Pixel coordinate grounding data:
● ● ● ● ● ● ●
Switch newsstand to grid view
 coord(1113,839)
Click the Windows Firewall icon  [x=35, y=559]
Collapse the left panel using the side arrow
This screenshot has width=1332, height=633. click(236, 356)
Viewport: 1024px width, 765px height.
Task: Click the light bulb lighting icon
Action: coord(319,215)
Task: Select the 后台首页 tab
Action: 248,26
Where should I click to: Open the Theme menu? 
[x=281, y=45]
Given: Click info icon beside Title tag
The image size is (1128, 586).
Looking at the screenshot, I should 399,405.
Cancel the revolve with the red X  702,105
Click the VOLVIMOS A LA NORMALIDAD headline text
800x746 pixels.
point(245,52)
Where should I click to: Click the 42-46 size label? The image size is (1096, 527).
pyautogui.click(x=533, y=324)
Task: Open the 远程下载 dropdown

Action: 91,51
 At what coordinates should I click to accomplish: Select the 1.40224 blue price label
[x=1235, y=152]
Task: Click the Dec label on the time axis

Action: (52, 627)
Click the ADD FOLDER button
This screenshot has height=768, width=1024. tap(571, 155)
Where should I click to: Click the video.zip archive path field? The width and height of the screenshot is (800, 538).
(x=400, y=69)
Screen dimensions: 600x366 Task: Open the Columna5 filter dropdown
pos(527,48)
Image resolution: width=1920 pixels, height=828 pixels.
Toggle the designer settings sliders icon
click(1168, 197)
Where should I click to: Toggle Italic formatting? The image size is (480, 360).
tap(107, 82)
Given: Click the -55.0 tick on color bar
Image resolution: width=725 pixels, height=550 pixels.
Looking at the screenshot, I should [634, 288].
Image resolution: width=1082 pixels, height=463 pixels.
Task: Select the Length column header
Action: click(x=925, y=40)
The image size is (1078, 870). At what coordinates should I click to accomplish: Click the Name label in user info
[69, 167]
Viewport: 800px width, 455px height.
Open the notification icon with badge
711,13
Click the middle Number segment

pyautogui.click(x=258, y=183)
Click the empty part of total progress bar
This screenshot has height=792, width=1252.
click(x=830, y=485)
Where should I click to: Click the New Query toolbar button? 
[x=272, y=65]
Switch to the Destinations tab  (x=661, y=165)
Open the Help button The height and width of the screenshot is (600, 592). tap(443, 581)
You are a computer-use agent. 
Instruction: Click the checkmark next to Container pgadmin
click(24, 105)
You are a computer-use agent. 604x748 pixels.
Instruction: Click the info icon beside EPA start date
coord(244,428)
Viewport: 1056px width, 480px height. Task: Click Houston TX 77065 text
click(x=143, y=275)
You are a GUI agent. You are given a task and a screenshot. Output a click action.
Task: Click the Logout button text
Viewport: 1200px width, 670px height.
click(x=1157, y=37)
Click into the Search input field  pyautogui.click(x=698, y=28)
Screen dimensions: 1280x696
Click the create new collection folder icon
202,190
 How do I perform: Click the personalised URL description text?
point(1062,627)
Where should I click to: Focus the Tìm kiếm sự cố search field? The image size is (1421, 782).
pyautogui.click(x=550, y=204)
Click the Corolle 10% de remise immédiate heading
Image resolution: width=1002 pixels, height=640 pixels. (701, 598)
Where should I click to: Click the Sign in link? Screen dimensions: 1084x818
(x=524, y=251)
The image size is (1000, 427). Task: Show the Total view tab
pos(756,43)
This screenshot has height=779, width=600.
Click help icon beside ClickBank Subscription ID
● ● ● ● ● ● ●
**Exercise directions**
Your task is to find each line in the entries that contains the string "agent" and copy it.

**Reply to the exercise**
You are a computer-use agent. 
You are a computer-use agent. 604x748 pixels.
You are a GUI agent. You are given a task and a screenshot. Output a click action.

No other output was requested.